That's the way the cookie crumbles sometimes.
She'll be there for you next time Jode.


----------



## haparks (Apr 12, 2006)

killer pics thanks


----------



## Too Tall (May 21, 2004)

Doggone. You think when you catch a personal best you could at least smile. That look has "Gas release in the waders" written all over it. J/K. Congrats on the PB and awesome report.


----------



## wading_fool (May 3, 2005)

Too Tall said:


> That look has "Gas release in the waders" written all over it.
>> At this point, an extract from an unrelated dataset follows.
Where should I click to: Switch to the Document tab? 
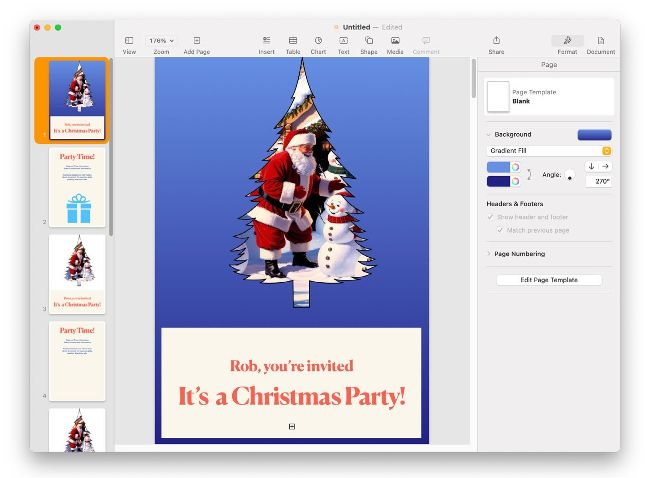600,44
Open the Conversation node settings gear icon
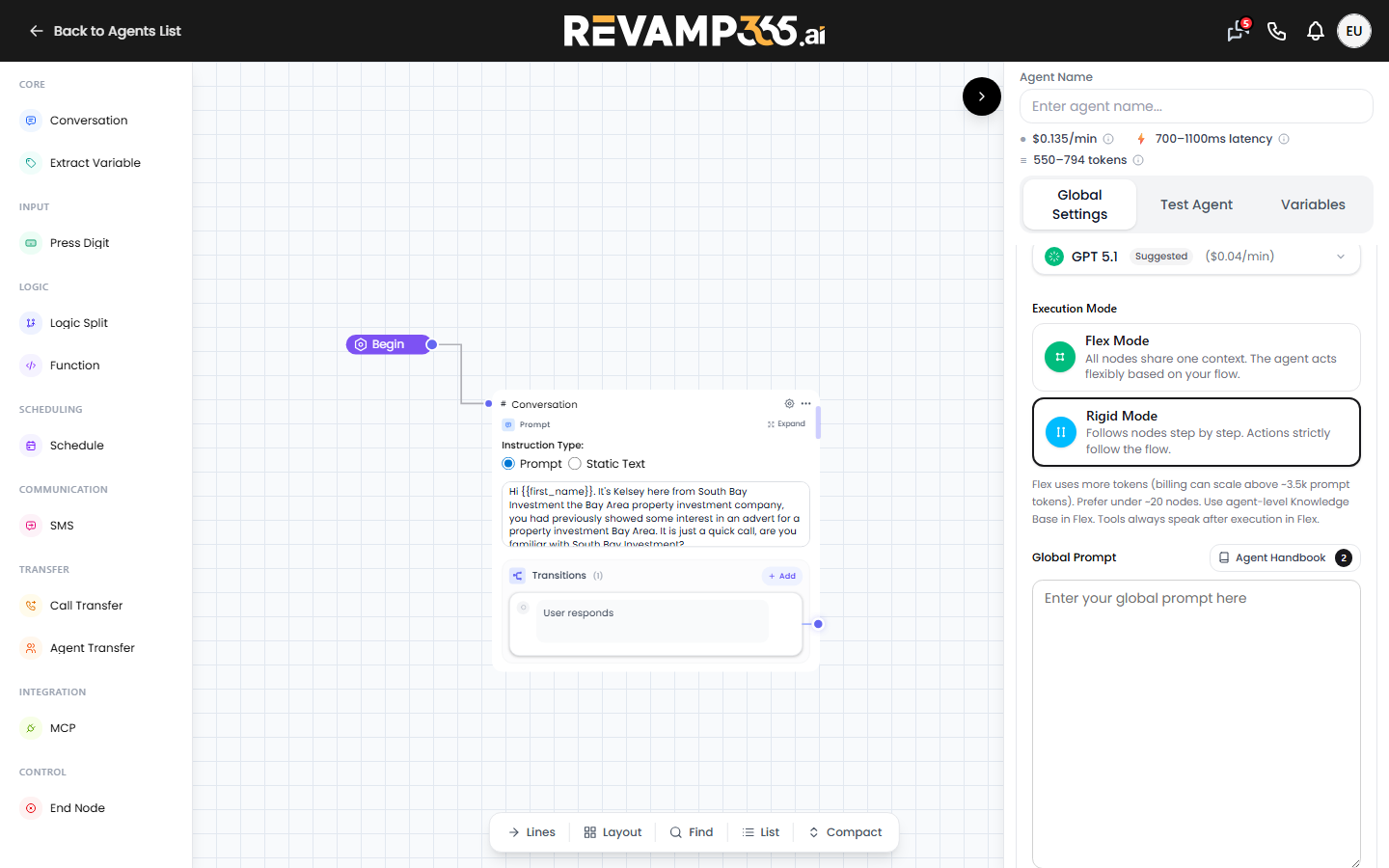 pos(789,404)
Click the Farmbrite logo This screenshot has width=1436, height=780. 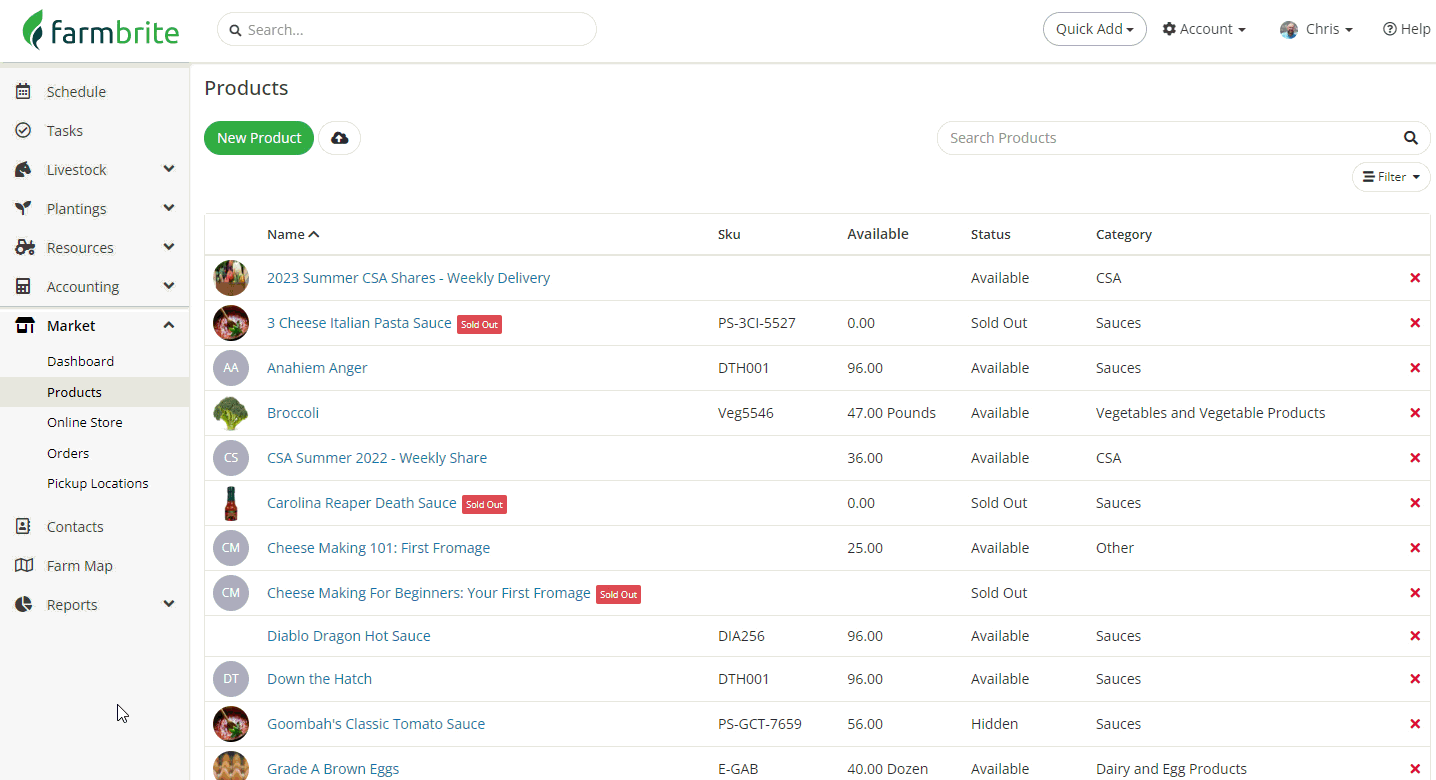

That is funny right there.......Sorry to hear about the big girl Jode, but isn't that the way it always works out. I can get one more cast in before I should retie and bamm thats when the big girl hits.


----------



## Aggieangler (May 28, 2004)

Sorry for your loss Jode....hopefuly next time you slam a good one, she stays on for ya!


----------



## Calcasieu Cracker (May 24, 2004)

Ouch - I've read enough of your posts to know that you know better. Similar thing happened to me about 8 years ago, now I won't even make a cast onto the lawn without a good leader on.


----------



## Wading Mark (Apr 21, 2005)

Calcasieu Cracker said:


> Ouch - I've read enough of your posts to know that you know better. Similar thing happened to me about 8 years ago, now I won't even make a cast onto the lawn without a good leader on.


Same here. I ususally tie 15-20 at a time so everyone aboard can have a good leader.


----------



## bslittle79 (May 24, 2004)

Jode,

I'd recommend some 15 lb Gamma floro. Used to use nothing but 20lb, but the 15lb Gamma is tough and limber.


----------



## Quint (Oct 20, 2006)

Nice pics, great report!


----------



## boashna (May 28, 2004)

This report will self destruct in 10 sec. If I wanted censorship, I would not live in USA.


----------



## CaptDoug (May 24, 2004)

Great pics Jode! And Way to go Scott! Glad you got a biggin! LoL!! I'm headed that way in a couple of days! Last time I had a great day on Matagorda it was a cold SOB about this time a year!


----------



## JShupe (Oct 17, 2004)

*Best Time*



CaptDoug said:


> Great pics Jode! And Way to go Scott! Glad you got a biggin! LoL!! I'm headed that way in a couple of days! Last time I had a great day on Matagorda it was a cold SOB about this time a year!


Capt D..... E Matty+Cold Weather before a front = BIG TROUT!!!!

good luck pods!!!

Jode


----------



## Hotrod (Oct 11, 2006)

Good report and pics.


----------



## Pope (Jun 20, 2004)

That is fat tripletail and in the winter.... NICE bonus fish.


----------



## GetEmGot (Nov 30, 2004)

*Nice post and pics*

Nice post and pics....That tripletale looks more like a grouper!


----------



## Fishdog (Jun 22, 2004)

A new State Record did the same thing to me a few years ago. She hit an Assassin HARD, then ran straight at me - all in a heartbeat. I spun that reel handle for all I was worth as she charged straight for my knees in 2 feet of crystal clear water, my line billowing behind her. I was sweating it because I knew I was turning too fast to lighten the drag as she got close. Suddenly there SHE was, big as a house (it seemed) & stopped dead for an instant at my feet with my plastic hanging from her mouth. 180 degrees and hell bent for leather - she was off as my line went tight in an instant, pulling my lure from her mouth.

Don't feel bad, Jode. One of the measures of a good Trout fishermen is how many potential State Records they have lost.

Btw, try tying (blood knot) on a length of 17# Fluoro for leader. They WILL NOT break you off if you keep the mainline fresh.


----------